Пулат малость повеселел от того, что трактор этот не будет пожирать все его время. Он спросил:
— А завтрашний, Миша-ака?
— Техника станет хозяином поля. Это точно!
— Куда омач девать?
— На дрова, брат.
— Вот видишь, Пулатджан, — сказал тога, — Советская власть выбрала тебя от всего нашего кишлака, надо ехать. За семью не волнуйся.
— Хоп, тога…
Только к вечеру дотащился Пулат до Шерабада. С каждой новой верстой пути хурджум, казалось, становился на пуд тяжелее, и привалы ему приходилось делать чаще и продолжительнее. К тому же к полудню солнце стало припекать, что тебе в саратан, ветерок куда-то исчез, травы съежились, точно от мороза, скрючив лепестки. Несколько раз Пулат подумывал о том, чтобы выбросить часть продуктов, но, отдохнув, он снова водружал на плечи хурджум, ругая себя за то, что такая мысль могла прийти в голову, — ведь это труд жены, она ночь не спала, чтобы приготовить все эти патыры и катламы, посыпанные сахаром.

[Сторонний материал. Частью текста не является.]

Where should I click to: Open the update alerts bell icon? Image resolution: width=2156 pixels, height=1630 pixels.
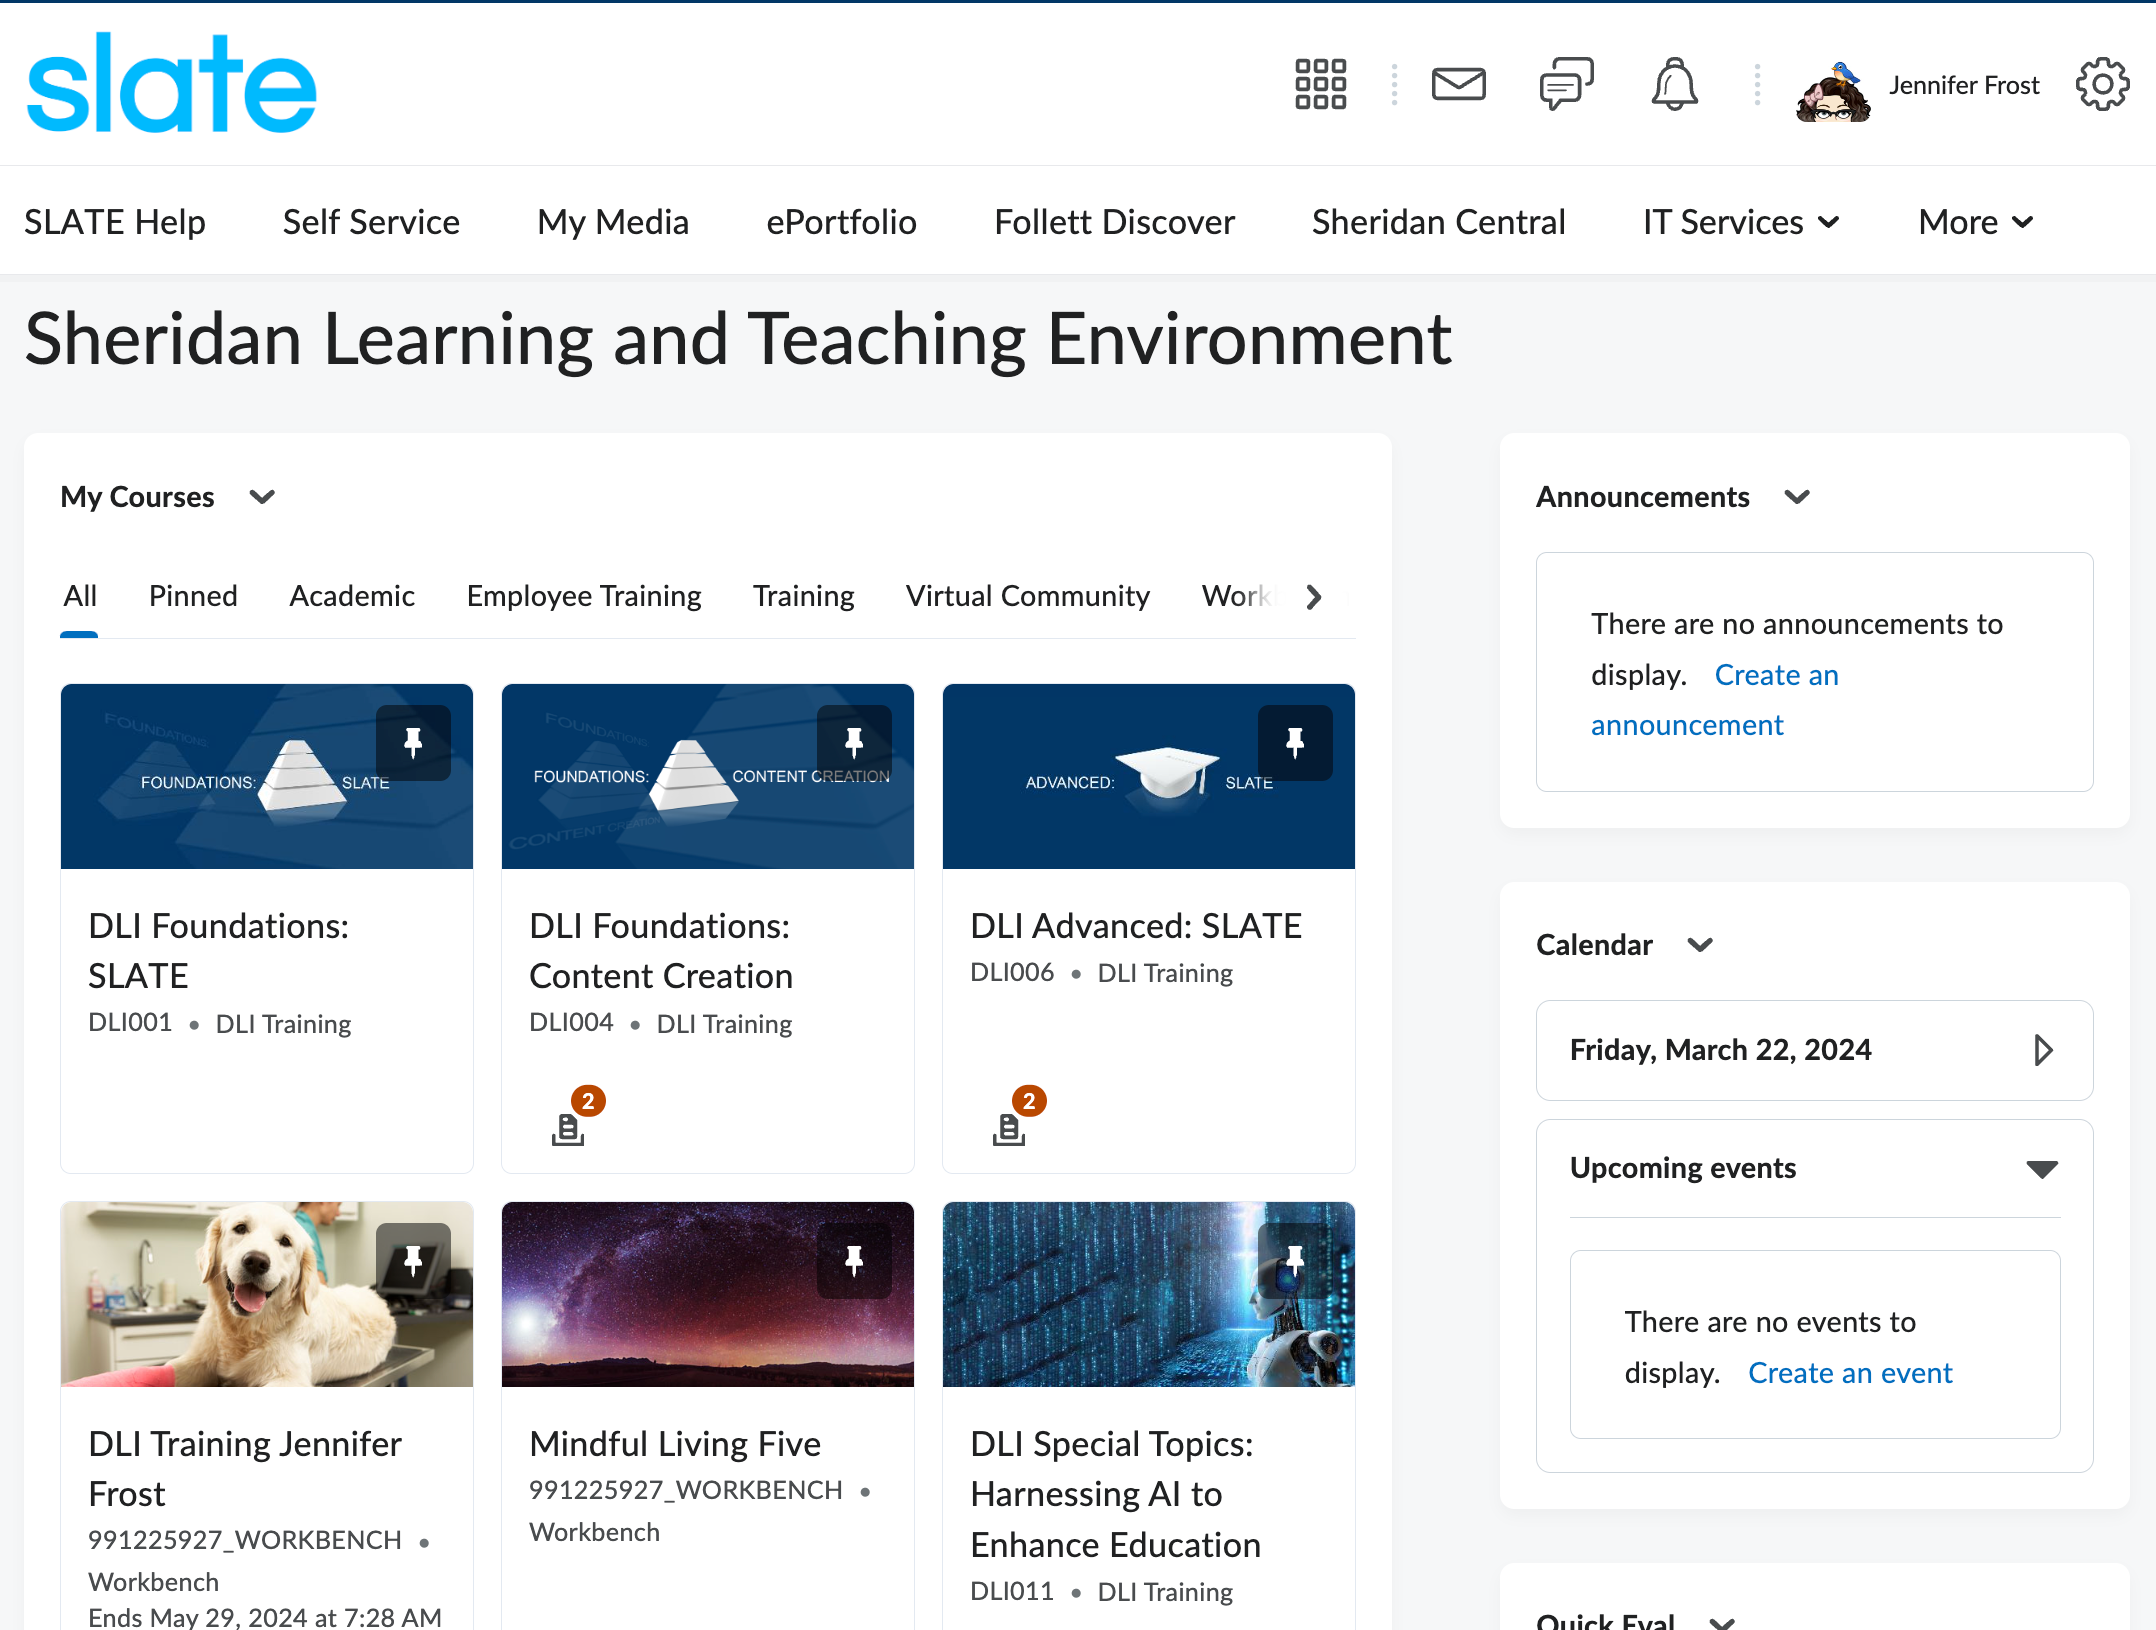[x=1674, y=84]
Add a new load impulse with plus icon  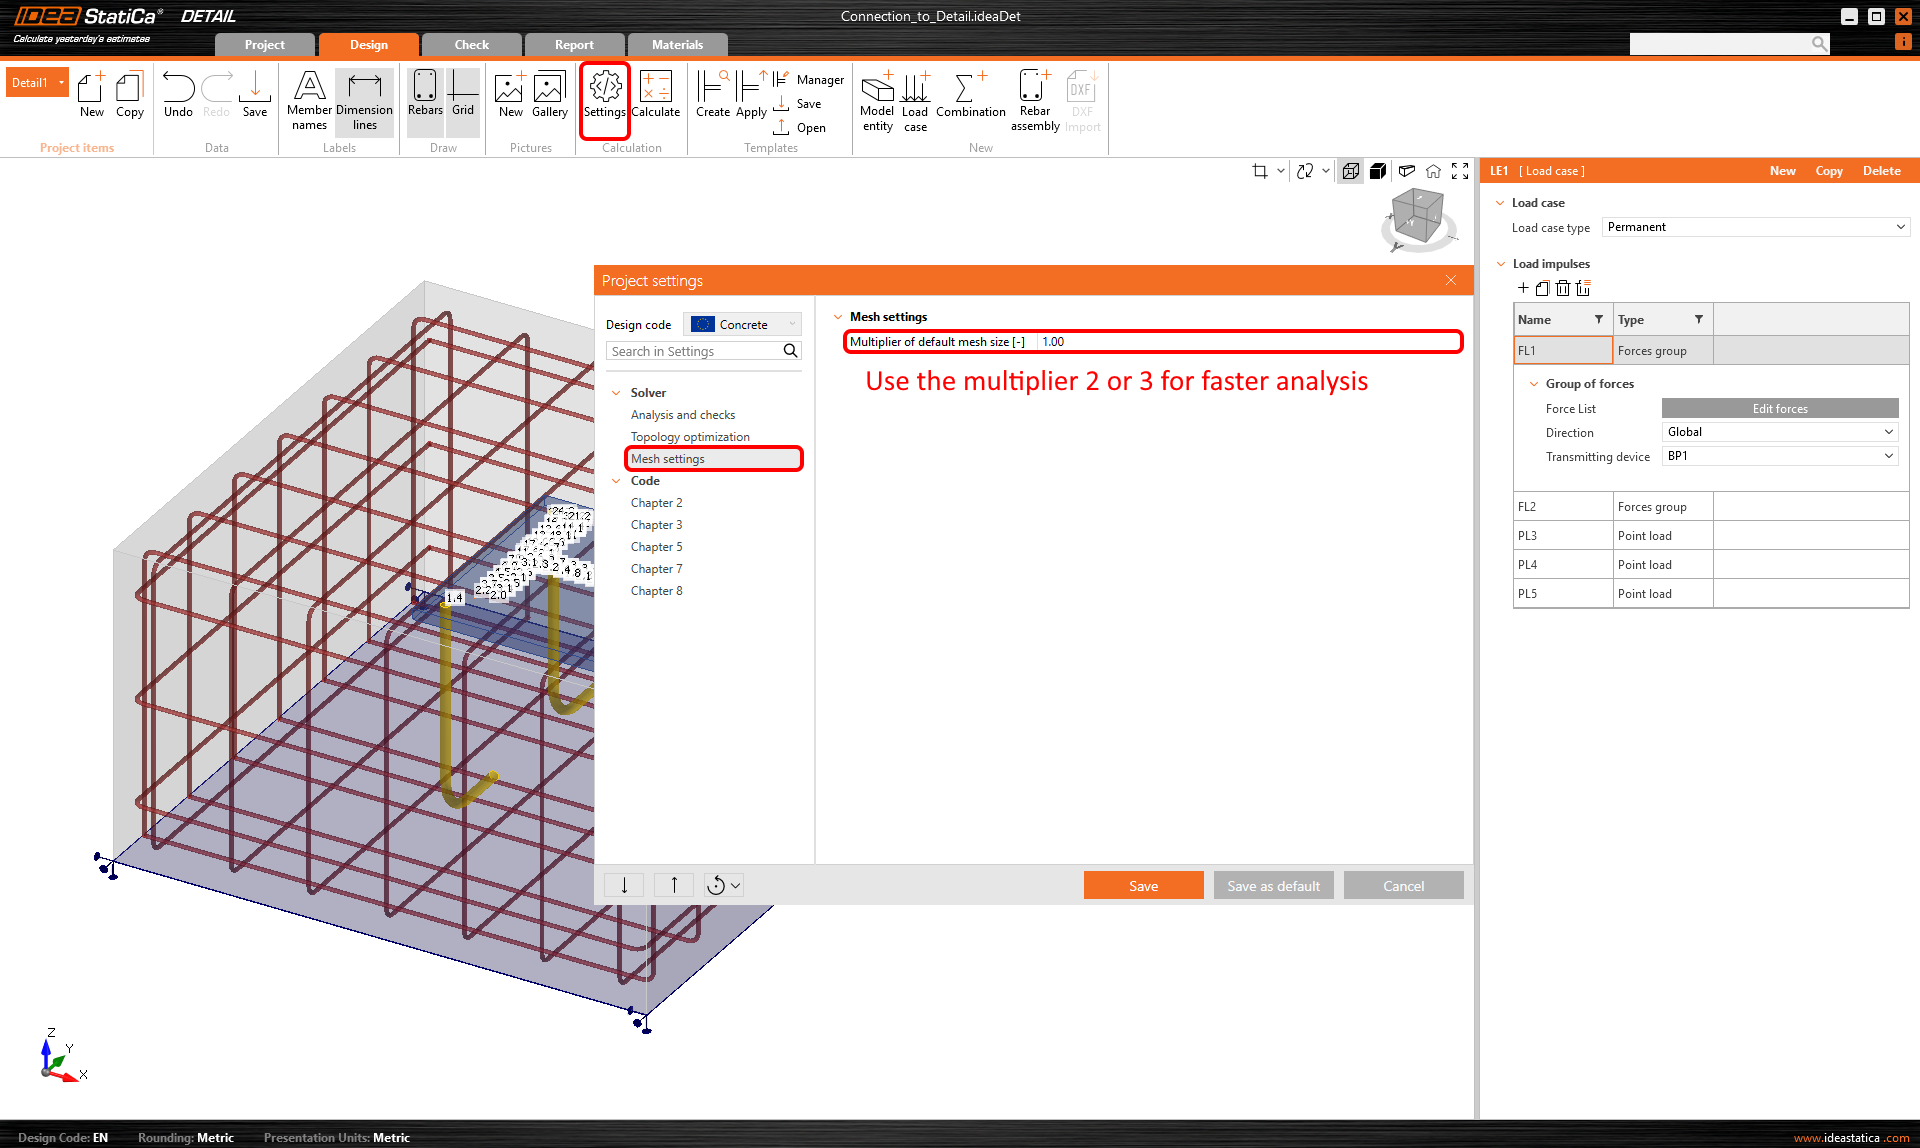pyautogui.click(x=1523, y=288)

Агроучасток размещался в небольшом домике на окраине города. К нему примыкал огромный двор с множеством амбаров и айванов, под которыми стояли новенькие конные плуги. Пулат вошел в помещение. За столом сидел Истокин, на скамейках у стен — человек пятнадцать дехкан. У ног каждого из них стояли котомки.
— Вот и Пулатджан пришел, — сказал Истокин и, встав, поздоровался с ним за руку. — Ассалом алейкум, палван!